Coleman talks back to his voices, but only when he is on his own: “My wife says that I spend too much time talking to my voices and not enough time talking to her.”
Dr Thomas explains: “Most psychiatrists would regard anyone hearing voices as someone who potentially has a psychotic disorder, so what is foremost in the psychiatrist’s mind is whether it is a form of psychosis, or whether there is a physical basis — a form of epilepsy or a brain tumour. Once they are clear about the cause, a popular treatment would be neuroleptic medicine: major tranquillisers.”
For most, the medication dampens down the voices instead of turning them off entirely. Another treatment might be a course of cognitive therapy with a clinical psychologist. Dr Thomas says: “It tries to help people to modify their beliefs about voices and look for coping mechanisms.”
Coping mechanisms include speaking to the voice through a switched-off mobile phone, making it an acceptable thing to do in public — and, amazingly, making appointments to talk to the voices: pencilling them into a diary. Or, when the voices are causing great distress to the hearer, it is sometimes possible to tell them to go away.
Dr Thomas tells of a woman with whom he worked who was troubled by a voice that she identified as a devil, which told her to do terrible things. When she explored the meaning of the voice with Dr Thomas — most psychiatrists would not do this — they worked out that the voice was not unlike that of her late authoritarian father. The voice usually came to her in church, and she felt that she couldn’t answer it back.
Dr Thomas suggested that she leave the church when the voice came, and speak to it outside. “It was on a Good Friday,” he says. “She left the church and shouted at the top of her voice ‘Get lost!’ and the voice went away.” The voice returned days later but by then the patient had learnt to exercise some control over it.

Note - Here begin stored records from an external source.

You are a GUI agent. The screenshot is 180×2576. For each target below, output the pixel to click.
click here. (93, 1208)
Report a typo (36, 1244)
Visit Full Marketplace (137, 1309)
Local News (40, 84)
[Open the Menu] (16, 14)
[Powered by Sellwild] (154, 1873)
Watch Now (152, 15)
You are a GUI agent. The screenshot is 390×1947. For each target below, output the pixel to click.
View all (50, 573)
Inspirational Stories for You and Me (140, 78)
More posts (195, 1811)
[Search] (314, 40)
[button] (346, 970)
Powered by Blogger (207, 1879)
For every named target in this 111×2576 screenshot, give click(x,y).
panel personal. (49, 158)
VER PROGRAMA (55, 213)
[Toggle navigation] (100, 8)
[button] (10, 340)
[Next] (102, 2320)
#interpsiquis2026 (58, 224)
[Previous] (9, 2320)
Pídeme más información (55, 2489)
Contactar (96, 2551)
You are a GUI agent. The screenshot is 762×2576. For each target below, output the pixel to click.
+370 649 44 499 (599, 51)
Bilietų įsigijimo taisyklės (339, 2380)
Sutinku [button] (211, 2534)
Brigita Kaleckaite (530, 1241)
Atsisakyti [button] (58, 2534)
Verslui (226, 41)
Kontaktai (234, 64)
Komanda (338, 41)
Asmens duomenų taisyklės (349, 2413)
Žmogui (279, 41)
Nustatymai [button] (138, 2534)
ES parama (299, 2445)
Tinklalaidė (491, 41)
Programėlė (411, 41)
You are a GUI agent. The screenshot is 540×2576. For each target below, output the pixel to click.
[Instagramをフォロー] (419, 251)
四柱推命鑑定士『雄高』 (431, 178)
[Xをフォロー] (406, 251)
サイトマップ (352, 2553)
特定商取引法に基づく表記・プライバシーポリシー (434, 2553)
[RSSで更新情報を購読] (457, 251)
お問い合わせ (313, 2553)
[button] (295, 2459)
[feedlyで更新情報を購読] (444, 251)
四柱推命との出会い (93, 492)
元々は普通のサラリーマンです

Jacqui Dillon, of the Hearing Voices Network, says: “The aim is to get to a place where people are more able to incorporate their experience into everyday life so it is not distressing. If the voice is viewed as a symptom of illness it is meaningless, but there is meaning in it and by listening to their voices people can make sense of their experiences.”
While some sufferers can integrate their voices, others learn to appreciate them. Dillon says: “Some people say that their voices put them in touch with their creativity, and others say that voices have helped them to cope with some very difficult things.”
The notion of voices being helpful is based on the pioneering research of the psychologists Marius Romme and Sandra Escher, co-authors of the Mind publication Accepting Voices, which analyses people’s experience of hearing voices outside the illness model. Escher writes: “Almost all voice-hearers who have learnt to adjust to their experiences report that, with hindsight, the process has contributed to their personal growth.”
In the UK, those looking for support and acceptance outside the realm of the Hearing Voices Network and broad-minded psychologists will have a job of it. The idea that hearing voices equals psychosis is firmly embedded in our psyche. Dr Thomas speaks of one patient who started hearing voices when she was 5. “She said to her friend, ‘I hear voices. Do you?’ And the friend said, ‘Oh no; only loonies hear voices’.”